How Seniors can Benefit from Term Insurance
The Term Life naysayers are quick to proclaim that since very view death claims are paid, purchasing Term Insurance is throwing money down the drain. Their claim is that if an insurance builds no equity or cash value, how can it possibly benefit the living? If Term rates are only affordable for the young and healthy, how can it possibly benefit a senior or Baby- Boomer? Let’s discuss the other side of the argument:
It is true that Term insurance is more affordable because the insurer rarely pays a claim since most who purchase are young and healthy.

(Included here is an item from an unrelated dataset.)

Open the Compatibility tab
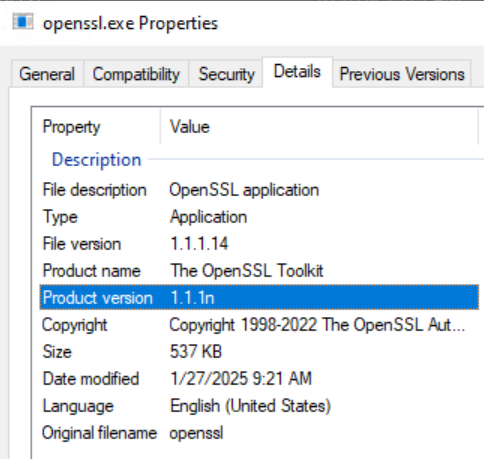 pos(136,74)
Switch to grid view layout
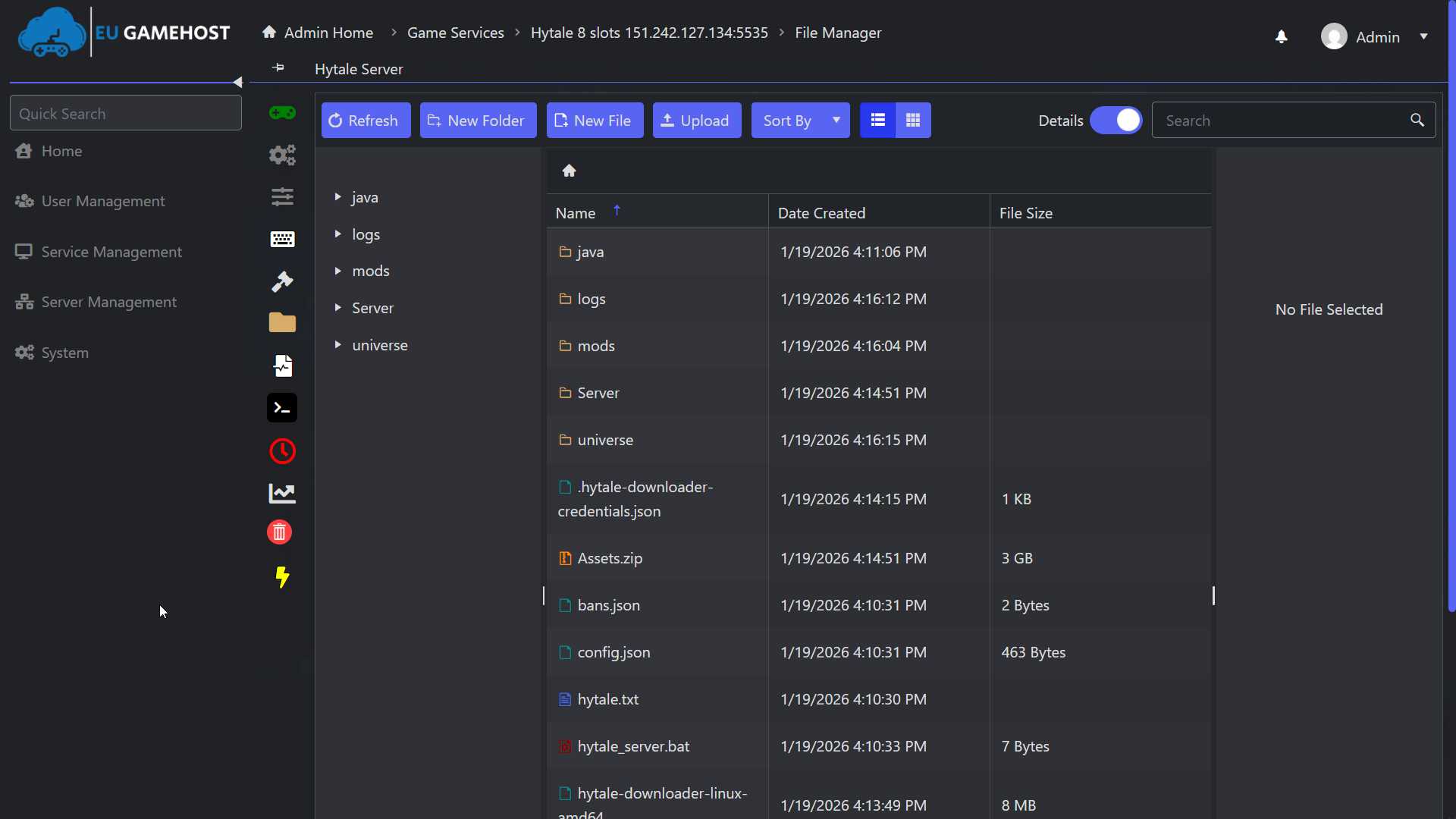The width and height of the screenshot is (1456, 819). point(912,120)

Young adults who purchase Term insurance are more likely to outlive the policy and move on to permanent insurance when they’re older by either converting the term policy or purchasing a new one. Yes, the rates are very affordable when compared to permanent insurance, and that happens to be true no matter what age group we are talking about.
When compared to permanent insurance, seniors will pay lower premiums for term insurance also, so the age argument is somewhat bogus in this regard. In fact, more seniors would be able to realize the significant savings if more insurance professionals would bring it up during every insurance presentation, but unfortunately, they don’t.
Certainly it’s obvious that a Term policy will not build cash value like a permanent policy will, however, this doesn’t mean that a Term policy offers no living benefits. The most important rider that is provided by many Term policies is the Accelerated Benefit Rider. This rider is considered the most important benefit because of what it can do for the living policyholder in the event of a critical, chronic, or terminal illness. Typically costing no additional premium, the Accelerated Benefit Rider allows the policyholder to access a portion of the death benefit to help deal with the expenses brought on by the cost of treatment or nursing home expenses.
- Critical Illness – Although the list of illnesses is dependent upon the insurer, most companies will advance a large portion of the death benefit if the named insured is diagnosed with critical illnesses such as a major heart attack, stroke, blood cancers such as Leukemia, end stage renal failure, paralysis, and other illnesses considered critical by the insurer.
- Chronic Illness – Most carriers consider a chronic illness to be an illness or physical condition that was originally diagnosed by a licensed physician within the past 12 months and makes it impossible for the named insured to perform at least two of the following:
Or, the named insured requires significant supervision by another to protect the named insured from threats to their health and safety because of severe cognitive impairment.
- Terminal Illness – Typically, a terminal illness is described as an illness or physical condition that is diagnosed and certified by a physician and will result in death with 24 months of the diagnosis.
So, as you can see there can be tremendous value in a term life policy for seniors besides just the death benefit.